The Emergency Medical Treatment and Labor Act (EMTALA) was first included in legislation known as the Consolidated Omnibus Budget Reconciliation Act of 1986 (COBRA). It is more commonly known among health care providers as the "anti-dumping law," since its principle effect is to forbid a Medicare participating hospital from "dumping" or refusing to evaluate and treat patients who present to their emergency department due to financial status or (in) ability to pay.

The Centers for Medicare Services (CMS) utilizes the Oklahoma State Department of Health as their survey representatives in monitoring compliance and investigating alleged EMTALA violations. The survey findings of the OSDH are forwarded to the CMS regional office in Dallas. If not appealed by the hospital, the OSDH findings are deemed admitted or uncontended by the hospital.

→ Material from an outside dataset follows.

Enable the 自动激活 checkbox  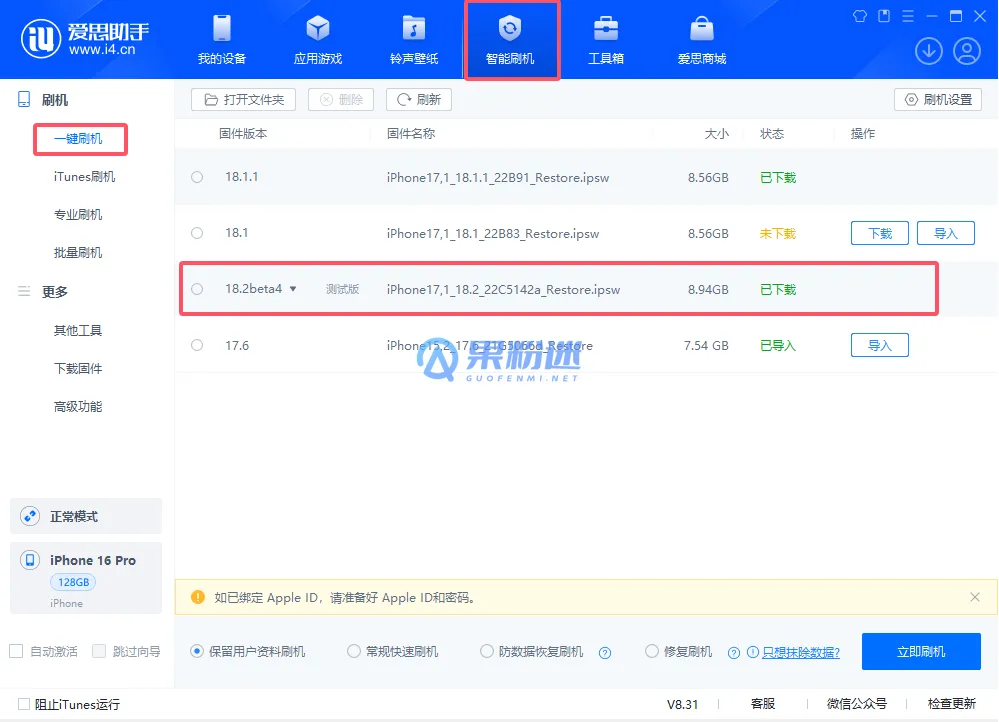point(16,651)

CMS then reviews the findings and decides one of the following: (1) No violation; (2) Past violation not requiring termination of Medicare agreement; (3) Violation that continues to pose immediate and serious threat; or (4) Violation that does not pose an immediate and serious threat.

If CMS finds that the violation consists of policies and procedures (or an absence of policies and procedures) which continue to expose patients who present to the emergency department to further violations, then a letter giving notice and setting a date to terminate Medicare status of the hospital is sent out ("death penalty letter") along with notice of the opportunity to submit a plan of correction to avoid termination of Medicare status. If the plan of correction is sufficient and the hospital proves to have corrected its deficiencies on follow-up survey, CMS will lift the "death penalty."

Several hospitals have experienced the process described above and come away breathing a sigh of relief. It appears that prompt corrective action has exonerated the hospital and its ability to continue treating Medicare patients is no longer in jeopardy. WRONG!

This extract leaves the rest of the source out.